Fin 2019, la Faider avait, dans un communiqué, demandé aux assureurs de respecter les dispositions contractuelles en vigueur.

Comment changer les règles du jeu ?

Les assureurs auraient tort de prendre des risques, d’autant que la loi leur est suffisamment favorable, dans les contrats groupes ouverts, qui leur donnent une belle marge de manœuvre. Il suffit alors de respecter le formalisme. Les distributeurs, de leur côté, ont tout intérêt à être vigilants sur les conseils donnés et à bien étudier les conditions générales des contrats. « L’interdiction d’investir ou d’arbitrer la totalité de son épargne sur le fonds en euros doit être prévue par le contrat. Si tel n’est pas le cas, il s’agit d’une modification substantielle du contrat d’assurance », explique Hélène Feron-Poloni, avocate associée du cabinet Lecoq-Vallon & Feron-Poloni.

« Dans les contrats individuels, cette limite doit être expressément approuvée par l’assuré, si elle ne figurait pas au moment de la souscription, et formalisée par un avenant au contrat. Dans les contrats collectifs, il convient de se référer aux conditions générales du contrat au moment de l’adhésion. Cette modification doit être instituée d’un commun accord avec le souscripteur. Pour les contrats associatifs, elle ne peut résulter que d’une décision de l’assemblée générale. Dans les deux cas, elle doit être formalisée par un avenant conclu entre l’association et la compagnie d’assurances et elle doit être notifiée à l’assuré trois mois avant l’entrée en vigueur de la modification ce qui laisse le temps à l’assuré de gérer son contrat au mieux de ses intérêts eu égard à cette modification qui, au bout du compte, s’imposera à lui », complète l’avocate.

Devoir de conseil

A fin 2019, la communication visant à restreindre l’accès aux fonds en euros a payé pour les contrats d’assurance-vie, puisque la proportion des UC dans la collecte en décembre (près de 41 %) a pratiquement doublé par rapport au mois de janvier (près de 23 %) en janvier. Ce regain d’intérêt pour les placements plus risqués a, semble-t-il, inquiété le régulateur qui est intervenu par deux fois pour inviter les épargnants à la vigilance sur la présentation des offres relatives aux UC et en rappelant aux professionnels que l’assurance-vie est un produit de long terme dont les caractéristiques doivent être clairement expliquées aux clients (2).

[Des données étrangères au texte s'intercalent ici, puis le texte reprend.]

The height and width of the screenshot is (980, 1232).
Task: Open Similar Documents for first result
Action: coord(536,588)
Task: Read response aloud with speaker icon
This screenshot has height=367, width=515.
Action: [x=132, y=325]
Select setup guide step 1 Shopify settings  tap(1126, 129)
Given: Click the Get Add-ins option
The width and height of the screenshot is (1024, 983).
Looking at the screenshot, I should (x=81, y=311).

Car au-delà de la problématique contractuelle, c’est bien sur le terrain du devoir de conseil que les principales difficultés pourront se rencontrer. « Même si fin 2019, le contexte de baisse des rendements sur les fonds en euros plaidait en faveur d’un renforcement des unités de compte dans les allocations d’actifs, la chute des marchés financiers qui est intervenue juste après a montré que certains clients n’étaient pas capables, une fois de plus, de supporter une perte temporaire importante en capital. Cela ramène à la question, sur quel horizon temporel le client est-il prêt à reporter le couple rendement-risque ? », conclut Olivier Rozenfeld.

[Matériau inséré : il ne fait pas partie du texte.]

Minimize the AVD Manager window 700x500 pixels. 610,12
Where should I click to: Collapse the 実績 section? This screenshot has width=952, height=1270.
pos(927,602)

1. Conférence de l’ACPR, Paris, le 4 décembre 2019

2. Communiqués de presse du 30 janvier 2020 et du 10 mars 2020

 

Ce que dit le Code des assurances

Article L. 141-4 : le souscripteur du contrat d’assurance de groupe à adhésion facultative (hors assurance-emprunteur) doit informer par écrit les adhérents des modifications apportées à leurs droits et obligations, trois mois au minimum avant la date prévue de leur entrée en vigueur. La preuve de la remise de la notice et de l’information relative aux modifications contractuelles lui incombe. L’adhérent peut alors dénoncer son adhésion.

Article L. 141-7 du Code des assurances : dans les contrats d’assurance-vie de groupe à adhésion facultative, les adhérents disposent d’un droit de vote à l’assemblée générale, cette dernière ayant seule qualité pour autoriser la modification des dispositions essentielles du contrat.